Ruth afirmou que também fez uma cirurgia para retirada dos ovários em agosto, para evitar problemas futuros. "Não liguei para ninguém depois da cirurgia, mas liguei para Ibtisam. Sabia que ela iria querer saber como eu estava", disse.
A amizade das duas se espalhou para o resto da família. "Fiquei amiga de toda a família dela. Meus filhos conhecem os filhos dela. Meu filho de cinco anos me disse: 'vou aprender árabe o mais rápido que puder para falar com Ibtisam. E vou ensinar hebraico para ela'", disse Ruth.
Conscientização
As duas mulheres também se transformaram em ativistas pela conscientização a respeito do câncer de mama. "Se fico sabendo de mulheres que têm câncer de mama, faço tudo o que puder para ajudá-las a conseguir o seguro e preencher os documentos", disse Ibtisam. "Muitas mulheres na minha comunidade têm medo e não entendem como é fundamental fazer os exames e procurar o médico."
Jawad Bitar, epidemiologista no Ministério da Saúde palestino, afirmou que o câncer de mama é a segunda causa mais comum de mortes entre as palestinas, na Faixa de Gaza e Cisjordânia. "Infelizmente, a maioria das mulheres palestinas com câncer de mama são diagnosticadas depois que a doença se espalhou para outras partes do corpo, o que leva a baixas taxas de sobrevivência", disse.
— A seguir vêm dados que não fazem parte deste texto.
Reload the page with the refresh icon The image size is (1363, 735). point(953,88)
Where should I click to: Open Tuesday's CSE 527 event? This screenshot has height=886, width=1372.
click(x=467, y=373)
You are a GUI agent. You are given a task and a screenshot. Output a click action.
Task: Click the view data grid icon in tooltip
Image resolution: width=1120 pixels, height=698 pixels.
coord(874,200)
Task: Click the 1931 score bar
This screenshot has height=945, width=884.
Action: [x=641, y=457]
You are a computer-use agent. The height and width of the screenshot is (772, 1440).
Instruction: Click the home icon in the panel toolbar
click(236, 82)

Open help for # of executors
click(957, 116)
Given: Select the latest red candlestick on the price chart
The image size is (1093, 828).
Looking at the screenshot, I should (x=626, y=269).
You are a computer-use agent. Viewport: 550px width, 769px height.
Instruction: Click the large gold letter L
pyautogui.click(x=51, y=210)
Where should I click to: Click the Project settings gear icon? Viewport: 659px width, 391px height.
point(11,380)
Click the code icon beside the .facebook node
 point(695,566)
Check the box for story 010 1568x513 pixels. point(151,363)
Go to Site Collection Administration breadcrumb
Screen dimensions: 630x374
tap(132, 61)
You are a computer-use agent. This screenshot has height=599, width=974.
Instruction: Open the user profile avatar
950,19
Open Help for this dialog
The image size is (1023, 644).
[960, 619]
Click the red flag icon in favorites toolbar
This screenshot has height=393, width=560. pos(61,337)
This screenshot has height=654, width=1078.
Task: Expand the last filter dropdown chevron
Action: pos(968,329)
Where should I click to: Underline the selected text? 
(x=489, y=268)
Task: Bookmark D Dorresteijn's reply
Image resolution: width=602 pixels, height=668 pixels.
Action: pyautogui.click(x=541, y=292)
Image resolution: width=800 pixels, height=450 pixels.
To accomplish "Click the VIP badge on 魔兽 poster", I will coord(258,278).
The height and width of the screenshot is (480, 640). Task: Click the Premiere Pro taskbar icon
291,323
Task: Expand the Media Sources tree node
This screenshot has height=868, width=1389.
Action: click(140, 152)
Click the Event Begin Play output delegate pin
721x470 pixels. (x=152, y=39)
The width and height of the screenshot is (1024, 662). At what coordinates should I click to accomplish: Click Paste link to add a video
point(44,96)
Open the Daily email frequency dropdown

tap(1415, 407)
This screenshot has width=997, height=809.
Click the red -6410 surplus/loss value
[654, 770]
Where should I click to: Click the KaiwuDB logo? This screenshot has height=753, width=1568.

Uma pesquisa feita por Jamal Zidan, chefe do departamento de oncologia do Centro Médico Ziv, na cidade de Safed (norte de Israel), afirma que é preciso aumentar a conscientização e os exames preventivos especialmente entre as jovens árabes. "Descobri que raça é um fator importante para prever o câncer de mama. A média de idade do diagnóstico de câncer de mama entre mulheres árabes é 49 anos, comparado com os 59 anos das mulheres judias. Isto é ruim, pois a doença geralmente é mais agressiva em jovens", afirmou.
Ainda assim, disse Bitar, "muitas mulheres simplesmente não sabem como a mamografia pode reduzir a mortalidade por câncer de mama", disse.
'Solidariedade e empatia'
Ruth e Ibtisam estão otimistas quanto à integração entre israelenses e palestinos proporcionada pelo grupo Cope. "Existe solidariedade e empatia verdadeiras em nosso grupo", disse Ibtisam. "Vejo algumas das israelenses falando às palestinas: 'me deixe levar você para o meu médico em Tel Aviv. Me dê seus exames para meu médico dar uma olhada'. Isto me dá esperança."
"Isto mostra que a paz não é um sonho, pode acontecer", disse Ruth.
"Vamos esperar que este muro (se referindo ao muro da Cisjordânia) seja derrubado e possamos nos visitar sem precisar de autorizações ou (passar por) bloqueios, pois o verdadeiro inimigo é o câncer, não é um conflito criado pelo homem. Quando nos reunimos naquela sala, alguém está olhando quem é palestina e quem é israelense? Somos sobreviventes do câncer de mama. Lutamos contra um inimigo muito maior do que o conflito no Oriente Médio. Lutamos contra o câncer. E vencemos."